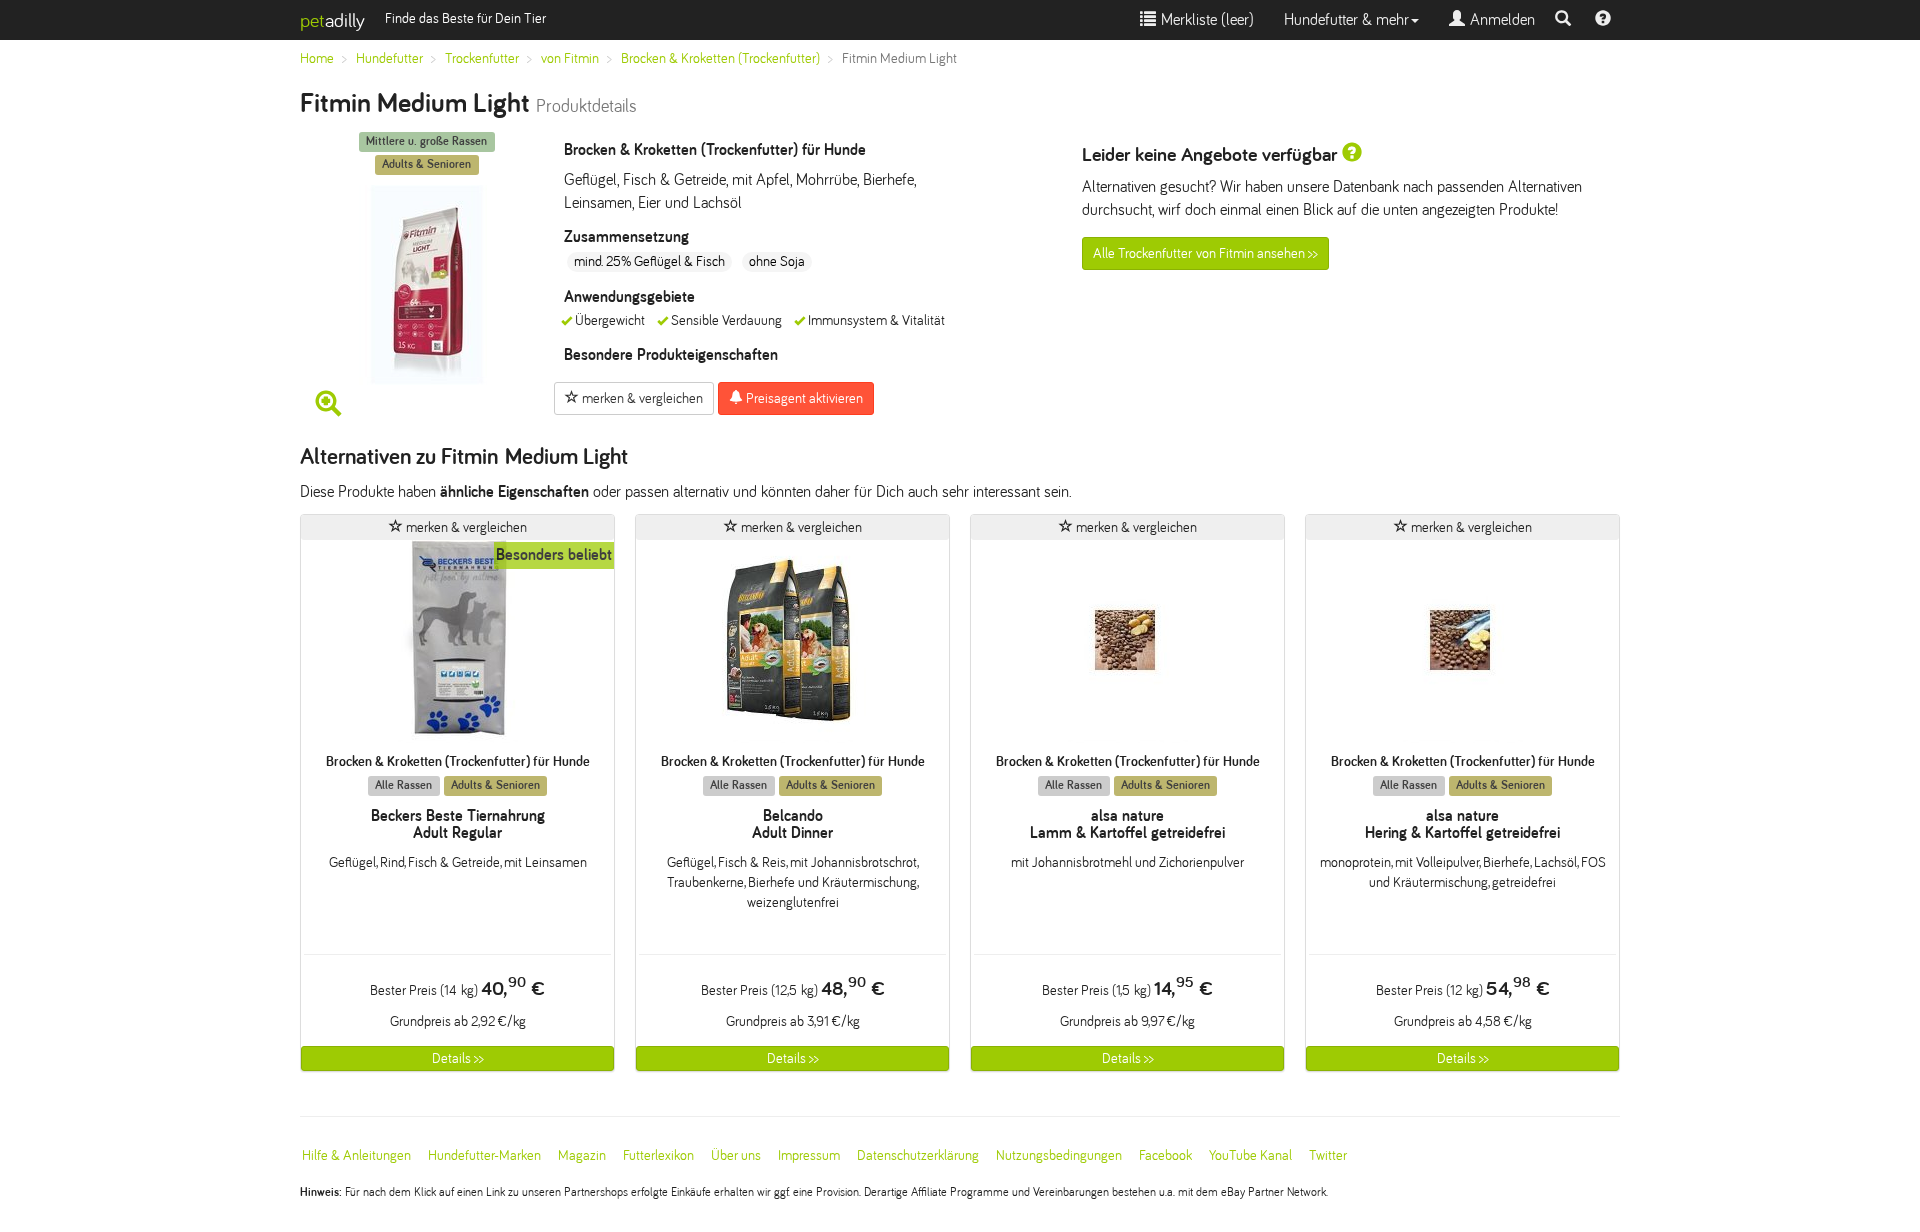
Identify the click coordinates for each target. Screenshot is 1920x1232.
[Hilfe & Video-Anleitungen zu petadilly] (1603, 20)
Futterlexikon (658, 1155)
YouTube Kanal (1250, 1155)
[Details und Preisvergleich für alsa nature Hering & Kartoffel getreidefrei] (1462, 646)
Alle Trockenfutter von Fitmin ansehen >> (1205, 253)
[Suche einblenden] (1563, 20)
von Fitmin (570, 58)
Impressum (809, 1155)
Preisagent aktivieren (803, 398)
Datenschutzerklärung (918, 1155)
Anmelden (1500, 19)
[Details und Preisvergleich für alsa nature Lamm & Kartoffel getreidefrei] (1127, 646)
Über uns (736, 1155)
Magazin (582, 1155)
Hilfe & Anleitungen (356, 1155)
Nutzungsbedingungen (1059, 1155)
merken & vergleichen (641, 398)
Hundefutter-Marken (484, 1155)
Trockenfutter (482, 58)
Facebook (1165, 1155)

==

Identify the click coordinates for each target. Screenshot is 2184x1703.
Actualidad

==

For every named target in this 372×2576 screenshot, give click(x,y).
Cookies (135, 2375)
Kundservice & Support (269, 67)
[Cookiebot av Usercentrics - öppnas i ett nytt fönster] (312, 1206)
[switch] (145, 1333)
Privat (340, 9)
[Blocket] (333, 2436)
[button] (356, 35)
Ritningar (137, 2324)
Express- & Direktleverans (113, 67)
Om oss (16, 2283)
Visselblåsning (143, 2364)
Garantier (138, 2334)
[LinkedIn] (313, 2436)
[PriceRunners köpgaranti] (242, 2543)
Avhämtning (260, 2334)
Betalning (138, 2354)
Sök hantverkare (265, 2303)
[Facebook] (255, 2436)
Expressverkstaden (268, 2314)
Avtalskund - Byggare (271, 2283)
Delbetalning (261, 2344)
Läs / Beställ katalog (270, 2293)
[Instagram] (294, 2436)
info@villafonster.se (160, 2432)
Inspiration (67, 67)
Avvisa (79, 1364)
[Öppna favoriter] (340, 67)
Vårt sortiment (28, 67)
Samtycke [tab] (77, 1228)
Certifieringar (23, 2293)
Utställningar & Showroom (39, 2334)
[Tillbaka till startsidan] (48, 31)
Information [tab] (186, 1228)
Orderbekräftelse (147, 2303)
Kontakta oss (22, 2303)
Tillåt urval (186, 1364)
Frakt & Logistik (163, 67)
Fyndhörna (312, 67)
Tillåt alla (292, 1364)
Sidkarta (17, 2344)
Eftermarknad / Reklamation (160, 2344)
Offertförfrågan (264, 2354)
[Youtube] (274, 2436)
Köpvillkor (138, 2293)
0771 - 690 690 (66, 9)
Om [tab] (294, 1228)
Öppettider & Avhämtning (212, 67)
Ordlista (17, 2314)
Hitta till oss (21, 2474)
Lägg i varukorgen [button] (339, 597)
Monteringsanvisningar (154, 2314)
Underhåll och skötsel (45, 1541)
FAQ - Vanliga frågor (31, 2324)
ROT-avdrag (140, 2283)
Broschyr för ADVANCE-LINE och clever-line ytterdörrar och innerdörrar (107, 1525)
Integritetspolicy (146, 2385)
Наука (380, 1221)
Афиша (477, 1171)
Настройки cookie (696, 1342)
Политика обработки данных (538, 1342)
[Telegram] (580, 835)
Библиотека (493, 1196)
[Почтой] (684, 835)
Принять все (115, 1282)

• TASK PROMPT
Which lines above hold the string "Trockenfutter"? Copy every one of them.

• ANSWER BELOW
Alle Trockenfutter von Fitmin ansehen >> (1205, 253)
Trockenfutter (482, 58)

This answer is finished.